• [Exercise]: Which lines below contain "round"? Pull them out.

• [Stored data]:
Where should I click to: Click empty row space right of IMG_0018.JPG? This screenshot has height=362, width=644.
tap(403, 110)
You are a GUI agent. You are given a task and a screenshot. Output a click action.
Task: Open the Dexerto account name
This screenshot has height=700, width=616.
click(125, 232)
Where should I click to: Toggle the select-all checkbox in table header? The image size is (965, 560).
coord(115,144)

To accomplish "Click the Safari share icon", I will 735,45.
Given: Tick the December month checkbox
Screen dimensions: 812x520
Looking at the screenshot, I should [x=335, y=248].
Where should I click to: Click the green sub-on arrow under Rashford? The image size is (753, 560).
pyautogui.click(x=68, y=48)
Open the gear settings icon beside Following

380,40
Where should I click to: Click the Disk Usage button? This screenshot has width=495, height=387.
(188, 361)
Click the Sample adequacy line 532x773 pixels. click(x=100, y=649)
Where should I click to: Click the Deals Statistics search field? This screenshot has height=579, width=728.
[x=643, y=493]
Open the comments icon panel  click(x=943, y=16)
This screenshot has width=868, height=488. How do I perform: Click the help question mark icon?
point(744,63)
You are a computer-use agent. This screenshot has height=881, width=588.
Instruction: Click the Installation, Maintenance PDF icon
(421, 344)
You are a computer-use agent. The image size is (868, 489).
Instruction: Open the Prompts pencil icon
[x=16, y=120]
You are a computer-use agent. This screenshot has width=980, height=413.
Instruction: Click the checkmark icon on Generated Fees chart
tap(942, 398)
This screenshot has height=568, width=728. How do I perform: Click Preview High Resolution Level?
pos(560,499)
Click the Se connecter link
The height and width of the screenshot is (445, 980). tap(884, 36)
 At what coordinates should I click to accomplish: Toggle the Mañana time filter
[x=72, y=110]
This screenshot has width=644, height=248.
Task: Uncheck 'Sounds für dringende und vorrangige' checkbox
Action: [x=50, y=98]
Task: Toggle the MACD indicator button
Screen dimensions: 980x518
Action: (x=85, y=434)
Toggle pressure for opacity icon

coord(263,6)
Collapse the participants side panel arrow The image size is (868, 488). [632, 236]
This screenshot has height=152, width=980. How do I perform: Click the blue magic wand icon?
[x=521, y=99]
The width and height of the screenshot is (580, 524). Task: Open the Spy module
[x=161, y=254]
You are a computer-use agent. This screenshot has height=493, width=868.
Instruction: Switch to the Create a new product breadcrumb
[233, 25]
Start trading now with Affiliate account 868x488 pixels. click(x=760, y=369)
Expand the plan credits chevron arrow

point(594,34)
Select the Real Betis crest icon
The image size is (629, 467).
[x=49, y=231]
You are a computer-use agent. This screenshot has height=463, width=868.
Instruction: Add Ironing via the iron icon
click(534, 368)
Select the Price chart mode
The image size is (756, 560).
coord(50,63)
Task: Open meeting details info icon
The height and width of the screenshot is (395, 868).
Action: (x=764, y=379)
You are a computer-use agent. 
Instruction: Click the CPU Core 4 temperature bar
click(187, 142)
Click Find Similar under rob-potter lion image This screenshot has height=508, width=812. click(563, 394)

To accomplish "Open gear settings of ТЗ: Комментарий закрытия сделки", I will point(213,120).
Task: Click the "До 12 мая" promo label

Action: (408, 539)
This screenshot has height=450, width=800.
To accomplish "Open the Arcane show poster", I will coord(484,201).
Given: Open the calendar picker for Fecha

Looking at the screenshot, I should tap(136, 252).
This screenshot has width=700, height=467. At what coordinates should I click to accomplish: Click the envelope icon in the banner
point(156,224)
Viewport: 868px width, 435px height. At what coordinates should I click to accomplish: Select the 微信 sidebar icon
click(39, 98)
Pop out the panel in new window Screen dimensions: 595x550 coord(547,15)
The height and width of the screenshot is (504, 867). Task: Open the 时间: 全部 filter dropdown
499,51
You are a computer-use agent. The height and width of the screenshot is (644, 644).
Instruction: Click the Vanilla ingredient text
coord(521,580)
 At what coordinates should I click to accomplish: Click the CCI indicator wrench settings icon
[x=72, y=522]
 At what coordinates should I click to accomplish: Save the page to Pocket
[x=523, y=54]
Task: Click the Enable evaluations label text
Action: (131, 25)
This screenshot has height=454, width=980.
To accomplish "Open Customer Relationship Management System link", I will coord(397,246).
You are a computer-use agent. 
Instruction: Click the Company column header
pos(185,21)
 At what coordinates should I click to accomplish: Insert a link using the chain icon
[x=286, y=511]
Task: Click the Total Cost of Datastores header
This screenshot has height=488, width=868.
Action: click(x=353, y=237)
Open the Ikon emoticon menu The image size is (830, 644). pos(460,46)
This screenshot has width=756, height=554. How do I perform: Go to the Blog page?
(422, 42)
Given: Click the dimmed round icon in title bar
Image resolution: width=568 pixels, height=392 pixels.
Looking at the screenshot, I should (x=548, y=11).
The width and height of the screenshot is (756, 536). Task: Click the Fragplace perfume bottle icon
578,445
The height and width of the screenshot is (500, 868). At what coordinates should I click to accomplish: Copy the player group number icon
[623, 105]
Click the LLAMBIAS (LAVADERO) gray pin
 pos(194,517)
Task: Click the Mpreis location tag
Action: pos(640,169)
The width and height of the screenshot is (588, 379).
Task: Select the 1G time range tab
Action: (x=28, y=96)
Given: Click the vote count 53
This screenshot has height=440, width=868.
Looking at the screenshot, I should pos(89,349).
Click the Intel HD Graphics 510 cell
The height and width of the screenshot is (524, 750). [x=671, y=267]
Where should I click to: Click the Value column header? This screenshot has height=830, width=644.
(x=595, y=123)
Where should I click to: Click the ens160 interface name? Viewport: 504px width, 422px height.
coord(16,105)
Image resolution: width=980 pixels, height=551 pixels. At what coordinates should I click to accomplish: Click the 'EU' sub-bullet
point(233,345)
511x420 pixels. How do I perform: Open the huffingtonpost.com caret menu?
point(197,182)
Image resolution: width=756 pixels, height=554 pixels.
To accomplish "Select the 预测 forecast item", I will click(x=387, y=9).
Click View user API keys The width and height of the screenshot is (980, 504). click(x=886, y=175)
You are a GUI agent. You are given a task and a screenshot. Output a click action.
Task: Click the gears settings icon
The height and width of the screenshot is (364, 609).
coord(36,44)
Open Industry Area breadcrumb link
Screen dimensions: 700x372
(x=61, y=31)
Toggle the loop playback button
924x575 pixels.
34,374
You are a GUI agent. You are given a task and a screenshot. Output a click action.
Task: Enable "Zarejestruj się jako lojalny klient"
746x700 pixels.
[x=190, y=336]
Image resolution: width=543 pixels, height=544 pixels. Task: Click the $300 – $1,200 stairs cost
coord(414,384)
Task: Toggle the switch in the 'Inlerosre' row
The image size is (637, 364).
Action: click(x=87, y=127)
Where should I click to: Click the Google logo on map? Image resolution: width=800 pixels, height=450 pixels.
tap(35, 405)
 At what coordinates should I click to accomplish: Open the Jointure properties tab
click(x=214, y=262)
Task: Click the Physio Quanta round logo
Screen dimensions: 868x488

• [Task output]:
Given: Click the dimmed round icon in title bar
Task: Click the Physio Quanta round logo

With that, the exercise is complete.